### Exercise objective
Select every line of the items below that contains the word "screenshot", and copy each such line in full.

-- Start Records for this task --

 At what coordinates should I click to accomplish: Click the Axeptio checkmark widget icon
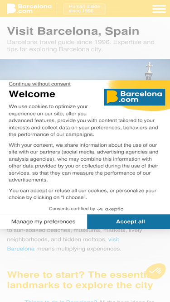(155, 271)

-- End Records for this task --
-- Start Records for this task --

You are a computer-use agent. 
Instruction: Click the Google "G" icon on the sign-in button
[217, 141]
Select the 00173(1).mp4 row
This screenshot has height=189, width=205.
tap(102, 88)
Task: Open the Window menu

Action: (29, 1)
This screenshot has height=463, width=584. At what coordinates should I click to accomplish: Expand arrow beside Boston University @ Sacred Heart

-- End Records for this task --

### Result for this exercise
This screenshot has height=189, width=205.
This screenshot has height=463, width=584. At what coordinates should I click to accomplish: Expand arrow beside Boston University @ Sacred Heart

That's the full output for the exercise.